Brutality not policy - Cele

HARRIET MCLEA | 28 April, 2011 22:23
BEREFT: Parents Dick and Ella Odendaal listen to Cele. They had earlier identified their daughter's body Pictures: ALON SKUY

On the day President Jacob Zuma told the nation the ANC was concerned about police brutality, the family of Jeanette Odendaal, who was allegedly shot by an officer outside the Kempton Park police station, identified her body at a mortuary.



A grey-haired Dick Odendaal and his wife, Ella, were sad and subdued when they met National Police Commissioner General Bheki Cele after identifying their daughter's body yesterday.

Odendaal, 45, was allegedly shot outside the police station on Tuesday night after bumping into a parked police van.

Witnesses say they saw a police officer walk into the station to get a firearm and return to Odendaal's car to allegedly shoot her in the left shoulder as she sat in the driver's seat of her white Citi Golf.

"It would have been much better if it did not happen," Cele told the media after meeting the Odendaals at the police station yesterday.

Odendaal's best friend, who asked not to be named, said she was "completely shocked" by her death.

Clutching three clear bags containing Odendaal's watch and other valuables she had fetched from the police, the friend smoked in the garden outside the station, while high-ranking police officials inspected her friend's car, still parked outside the station.

Odendaal's parents refused to speak to the media. They were flanked by two police chaplains and the station commander of the Kempton Park police station as they listened to Cele.

Refusing to divulge details of the case, Cele attacked the media for labelling the death as another case of police brutality.

"There is no policy [of police brutality] that police must step out of the way and use excessive force when it is unnecessary," he said.

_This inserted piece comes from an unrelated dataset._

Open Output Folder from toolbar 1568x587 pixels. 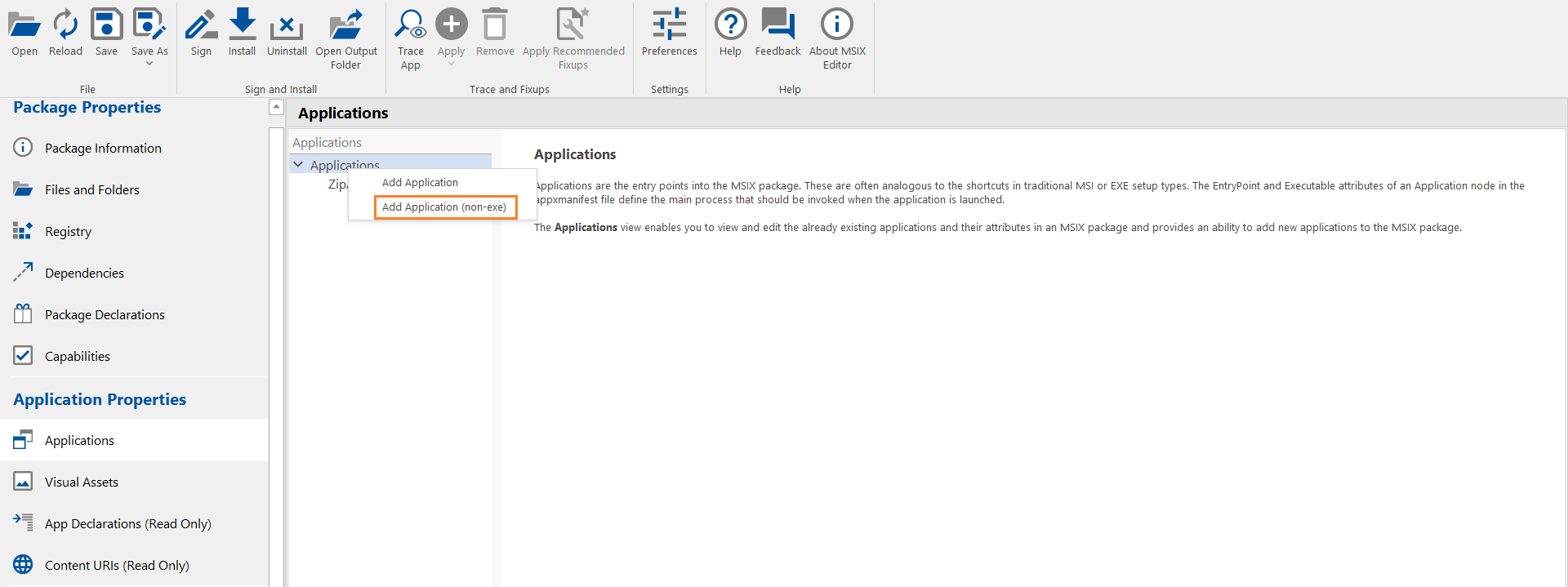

Speaking at ANC headquarters yesterday, Zuma said a "culture" of police brutality should not be tolerated. Referring to the killing of both Odendaal and service-delivery protester Andries Tatane two weeks ago, Zuma said: "We don't want police that are violent against people.

"We can't allow a situation like the one in Ficksburg where one man carrying nothing in his hands is beaten to death by a pack of policemen. It's not acceptable."

Cele, however, said he was "not about to retreat" from his previous message to police to protect themselves "when they go for a cash heist criminal or when they go for a bank robber".

He accused the media of not having reported that 20 police officers had been killed on duty since January or and that last week a young constable was shot dead during an ATM bombing.

Cele refused to say whether the sergeant who was arrested for allegedly killing Odendaal was mentally unstable.

"I am not a psychologist," he said.

Johan Burger, senior researcher at the Institute for Security Studies, said it was difficult to link the shooting to recent "shoot to kill" rhetoric.

"The officer allegedly just completely lost all control, took a firearm and apparently shot this woman," said Burger.

He likened the shooting to a road rage incident, where a person uses a firearm just "because they have a firearm".

The officer linked to Odendaal's death was arrested by the Independent Complaints Directorate, who have taken over the case.

He will appear in the Kempton Park Magistrate's Court today.